Robert Herrick Carter
1919 - 1989

Robert Herrick Carter

Born and raised in Los Angeles, where he would reside all his life, Carter earned a degree in architecture from the University of Southern California, and was among the state’s earliest licensed landscape architects. In 1948 he established Van Herrick’s Environmental Planting and would also found the design firm Robert Herrick Carter & Associates. He became an innovator in designing indoor landscapes, often selectung plants that would bloom in succession, creating cyclical changes in color.

Carter’s design at the five-acre Union Oil Center (now the Los Angeles Center Studios) in downtown Los Angeles was among the earliest uses of flowering trees on a commercial project in the city. For the atrium of the library at Loyola Marymount University, he installed ficus trees that he had personally propagated specially for indoor use.
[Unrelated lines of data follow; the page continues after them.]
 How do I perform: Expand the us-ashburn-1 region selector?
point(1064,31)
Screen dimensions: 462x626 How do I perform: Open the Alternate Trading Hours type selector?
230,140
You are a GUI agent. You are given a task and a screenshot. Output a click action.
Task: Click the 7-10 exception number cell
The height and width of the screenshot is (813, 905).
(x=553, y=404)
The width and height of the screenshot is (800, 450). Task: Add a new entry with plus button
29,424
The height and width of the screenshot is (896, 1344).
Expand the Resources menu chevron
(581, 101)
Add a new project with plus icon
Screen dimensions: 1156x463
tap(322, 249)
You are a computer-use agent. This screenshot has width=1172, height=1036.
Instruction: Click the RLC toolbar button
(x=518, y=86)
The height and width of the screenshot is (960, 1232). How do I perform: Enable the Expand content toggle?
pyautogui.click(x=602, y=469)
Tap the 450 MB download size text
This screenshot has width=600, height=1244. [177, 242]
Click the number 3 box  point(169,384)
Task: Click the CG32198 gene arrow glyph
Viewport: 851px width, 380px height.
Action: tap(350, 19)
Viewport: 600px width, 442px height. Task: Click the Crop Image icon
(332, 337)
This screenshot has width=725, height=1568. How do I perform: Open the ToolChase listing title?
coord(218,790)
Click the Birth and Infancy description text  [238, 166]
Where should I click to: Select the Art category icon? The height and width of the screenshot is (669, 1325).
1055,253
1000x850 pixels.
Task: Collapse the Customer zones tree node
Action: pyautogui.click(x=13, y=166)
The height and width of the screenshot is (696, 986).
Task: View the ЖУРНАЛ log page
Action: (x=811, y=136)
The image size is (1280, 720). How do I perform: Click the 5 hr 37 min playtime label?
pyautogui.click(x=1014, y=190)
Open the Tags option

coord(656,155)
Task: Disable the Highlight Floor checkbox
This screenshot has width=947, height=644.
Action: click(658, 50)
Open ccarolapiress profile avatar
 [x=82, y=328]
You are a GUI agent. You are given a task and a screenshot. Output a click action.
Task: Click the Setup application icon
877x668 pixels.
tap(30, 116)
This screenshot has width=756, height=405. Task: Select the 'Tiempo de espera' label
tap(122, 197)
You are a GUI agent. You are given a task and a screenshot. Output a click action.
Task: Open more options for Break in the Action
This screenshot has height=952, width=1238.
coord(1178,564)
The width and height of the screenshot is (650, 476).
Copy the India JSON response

Other projects included work on the initial landscape design for the University of California, Irvine; the grounds of the Inglewood Civic Center; and a thirteen-acre park for the Florence-Firestone Community in Los Angeles. Carter undertook several international projects in his latter career, including the master plan for the Kuwait Zoo. In 1973 he opened an office of Van Herrick’s Environmental Planting in Phoenix, and in 1987 Van Herrick’s Environmental Planting and Robert Herrick Carter & Associates merged with another leading firm to become Carter Romanek Landscape Architects. Carter received numerous awards for his work from the Los Angeles Beautiful Committee, and in 1975 the American Association of Nurserymen honored his design of a stepped rooftop garden at Lindner Plaza in Los Angeles. He died of cancer at the age of 69.